Po 50 latach jego obecności na rynku popyt na takie samoloty zmalał, bo Boeing i Airbus opracowały bardziej oszczędne dwusilnikowe samoloty szerokokadłubowe. Kiedy Boeing ogłosił w lipcu 2020, że zaprzestanie produkcji jumbo jetów, to wytwarzał wtedy połowę takiej maszyny miesięcznie. I ten rytm zachował do końca programu.
W 2022 r. Amerykanie dostarczyli klientom 5 takich maszyn, natomiast w najlepszym 1990 r. 70 szlagierowych 747-400. Ostatnia rodzina B747-8 powstała od 2005 r. w 48 wersjach pasażerskich i 107 towarowych. Przewoźnicy zaczęli rezygnować z nich w latach pandemii, w Stanach nie latają już od 2017 r.

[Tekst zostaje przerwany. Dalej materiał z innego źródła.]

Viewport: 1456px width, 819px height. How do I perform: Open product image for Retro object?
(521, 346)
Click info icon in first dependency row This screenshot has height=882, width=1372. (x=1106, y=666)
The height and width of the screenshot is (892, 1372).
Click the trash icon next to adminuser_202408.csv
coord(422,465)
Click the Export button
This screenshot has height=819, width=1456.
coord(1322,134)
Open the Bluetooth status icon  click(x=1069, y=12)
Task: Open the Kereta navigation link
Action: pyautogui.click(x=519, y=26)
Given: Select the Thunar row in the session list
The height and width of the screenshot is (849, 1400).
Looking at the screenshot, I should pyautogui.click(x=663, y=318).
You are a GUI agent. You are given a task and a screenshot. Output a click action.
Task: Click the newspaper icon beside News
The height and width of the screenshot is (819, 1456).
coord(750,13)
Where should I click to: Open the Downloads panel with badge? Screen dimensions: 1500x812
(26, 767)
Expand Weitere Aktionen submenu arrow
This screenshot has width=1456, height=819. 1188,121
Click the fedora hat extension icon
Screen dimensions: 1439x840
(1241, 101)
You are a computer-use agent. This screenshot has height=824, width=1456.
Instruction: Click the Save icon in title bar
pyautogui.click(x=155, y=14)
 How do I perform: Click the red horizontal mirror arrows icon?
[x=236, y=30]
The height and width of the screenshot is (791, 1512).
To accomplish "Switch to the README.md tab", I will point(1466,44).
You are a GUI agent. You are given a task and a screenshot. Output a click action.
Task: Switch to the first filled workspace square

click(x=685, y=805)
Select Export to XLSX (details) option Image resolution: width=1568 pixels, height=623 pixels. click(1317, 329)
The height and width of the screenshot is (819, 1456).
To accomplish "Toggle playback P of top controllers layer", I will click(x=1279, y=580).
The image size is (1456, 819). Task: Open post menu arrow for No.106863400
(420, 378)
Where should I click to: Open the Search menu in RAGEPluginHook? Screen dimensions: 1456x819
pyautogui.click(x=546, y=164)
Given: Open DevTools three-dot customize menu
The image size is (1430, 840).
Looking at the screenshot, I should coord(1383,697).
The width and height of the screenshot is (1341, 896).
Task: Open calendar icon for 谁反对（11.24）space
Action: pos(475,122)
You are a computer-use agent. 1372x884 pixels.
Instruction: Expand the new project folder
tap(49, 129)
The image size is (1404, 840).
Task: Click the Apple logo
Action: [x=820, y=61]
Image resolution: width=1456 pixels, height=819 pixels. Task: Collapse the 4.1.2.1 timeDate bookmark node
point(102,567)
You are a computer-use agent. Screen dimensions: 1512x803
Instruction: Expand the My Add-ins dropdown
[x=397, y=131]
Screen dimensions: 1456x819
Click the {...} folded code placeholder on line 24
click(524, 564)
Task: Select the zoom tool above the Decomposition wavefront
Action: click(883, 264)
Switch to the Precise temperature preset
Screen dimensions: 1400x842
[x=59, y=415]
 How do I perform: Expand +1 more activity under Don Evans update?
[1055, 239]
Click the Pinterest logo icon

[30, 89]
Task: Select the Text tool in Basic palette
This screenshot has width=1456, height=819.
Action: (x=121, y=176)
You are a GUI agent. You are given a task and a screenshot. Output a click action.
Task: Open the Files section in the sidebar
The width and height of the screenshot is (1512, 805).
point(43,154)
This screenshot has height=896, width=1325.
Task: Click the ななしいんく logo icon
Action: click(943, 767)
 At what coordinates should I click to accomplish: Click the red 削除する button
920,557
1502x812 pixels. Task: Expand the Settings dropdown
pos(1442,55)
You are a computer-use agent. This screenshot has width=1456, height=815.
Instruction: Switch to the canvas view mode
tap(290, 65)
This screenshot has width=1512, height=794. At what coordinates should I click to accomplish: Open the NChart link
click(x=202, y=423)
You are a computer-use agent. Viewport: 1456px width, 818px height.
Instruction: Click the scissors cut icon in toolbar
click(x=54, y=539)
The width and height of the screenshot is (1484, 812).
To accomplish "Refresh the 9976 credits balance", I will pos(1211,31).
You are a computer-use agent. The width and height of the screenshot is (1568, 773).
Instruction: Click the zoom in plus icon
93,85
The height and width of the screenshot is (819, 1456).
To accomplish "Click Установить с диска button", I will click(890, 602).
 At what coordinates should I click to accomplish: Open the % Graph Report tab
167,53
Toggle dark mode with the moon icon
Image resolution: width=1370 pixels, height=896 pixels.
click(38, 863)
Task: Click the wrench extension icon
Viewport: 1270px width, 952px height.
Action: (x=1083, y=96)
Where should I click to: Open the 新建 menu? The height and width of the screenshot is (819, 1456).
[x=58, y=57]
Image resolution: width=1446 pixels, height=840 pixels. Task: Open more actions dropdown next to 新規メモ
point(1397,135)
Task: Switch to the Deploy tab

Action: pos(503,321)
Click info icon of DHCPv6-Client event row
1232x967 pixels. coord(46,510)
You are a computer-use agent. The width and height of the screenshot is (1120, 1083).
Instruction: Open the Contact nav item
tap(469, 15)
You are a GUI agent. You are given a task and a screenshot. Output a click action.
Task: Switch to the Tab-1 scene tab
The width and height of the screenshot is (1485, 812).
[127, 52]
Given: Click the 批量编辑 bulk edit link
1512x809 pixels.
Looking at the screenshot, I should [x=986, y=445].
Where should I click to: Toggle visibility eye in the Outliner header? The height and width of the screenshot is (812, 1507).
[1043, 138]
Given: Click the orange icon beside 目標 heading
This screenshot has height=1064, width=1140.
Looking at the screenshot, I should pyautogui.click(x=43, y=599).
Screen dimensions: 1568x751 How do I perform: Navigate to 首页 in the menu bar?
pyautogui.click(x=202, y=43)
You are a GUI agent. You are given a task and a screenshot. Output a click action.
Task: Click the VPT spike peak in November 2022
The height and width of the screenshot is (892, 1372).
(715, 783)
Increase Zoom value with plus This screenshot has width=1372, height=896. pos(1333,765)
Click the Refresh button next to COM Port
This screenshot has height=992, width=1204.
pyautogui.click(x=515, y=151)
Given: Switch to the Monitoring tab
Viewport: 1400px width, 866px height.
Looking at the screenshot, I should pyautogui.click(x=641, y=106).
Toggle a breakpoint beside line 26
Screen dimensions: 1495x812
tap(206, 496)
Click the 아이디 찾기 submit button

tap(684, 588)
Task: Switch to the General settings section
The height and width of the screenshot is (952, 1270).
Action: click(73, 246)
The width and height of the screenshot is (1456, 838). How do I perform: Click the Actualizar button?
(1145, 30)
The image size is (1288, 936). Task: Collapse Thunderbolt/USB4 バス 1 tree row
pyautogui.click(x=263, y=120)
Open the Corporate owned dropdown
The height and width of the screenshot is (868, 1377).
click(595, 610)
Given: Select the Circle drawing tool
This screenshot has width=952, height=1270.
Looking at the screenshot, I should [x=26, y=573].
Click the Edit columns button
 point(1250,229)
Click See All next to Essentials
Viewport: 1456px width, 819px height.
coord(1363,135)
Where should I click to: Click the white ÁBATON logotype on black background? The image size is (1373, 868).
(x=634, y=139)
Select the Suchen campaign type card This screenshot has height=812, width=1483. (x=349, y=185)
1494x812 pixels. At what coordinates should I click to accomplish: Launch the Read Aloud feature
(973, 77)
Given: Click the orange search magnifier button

Koncern nie chciał ujawnić, ilu ludzi pracowało przy B747 w ostatnim roku, ale Kim Smith poinformował, że wszyscy zostali przeniesieni do innych prac albo dobrowolnie odeszli na emeryturę. Ostatni taki samolot wyjechał z hangaru 7 grudnia kończąc program 1574 podobnych maszyn pasażerskich i towarowych. Planowo przeszedł wszelkie kontrole i testy, w okresie świąt odleciał do Portland na pomalowanie.
Należy zapamiętać, że produkcję tych samolotów zaczęto w 1967 r., pracowało ok. 50 tys. specjalistów, pierwsza maszyna powstała po 16 miesiącach. Wersja pasażerska ma zasięg 14 430 km, teoretycznie może zabrać ponad 600 osób, towarowa — 8010 km. Zakład w Everett jest największym budynkiem na świecie. B747 wykonał pierwszy lot 9 lutego 1969, a w Pan Am zaczął latać 21 stycznia 19070 między Nowym Jorkiem i Londynem. W maju 1991 El Al wymontował fotele i przewiózł jednym lotem ok. 1100 żydów z Etiopii do Izraela. Największe katastrofy to: zderzenie 2 jumbo jetów na lotnisku w Teneryfie w marcu 1977 (583 ofiar) i katastrofa maszyny JAL w Lotcie Tokio-Osaka w sierpniu 1984 (520 ofiar) — odnotował dziennik „La Tribune”.
W Everett powstają także B767 i B777; koncern nie zdecydował jeszcze, który z nich przejmie na stałe drogę montażu; ta powierzchnia sjest teraz używana do trzymania gotowych B787 i do pracy przy B777X. Koncern będzie nadal związany z jumbo jetami w zakresie serwisu posprzedażnego i w ramach programu nowych maszyn dla urzędu prezydenta USA, Air Force One. Następca jumbo jeta, B777X nie będzie gotowy do wydawania klientom wcześniej niż w 2025 r.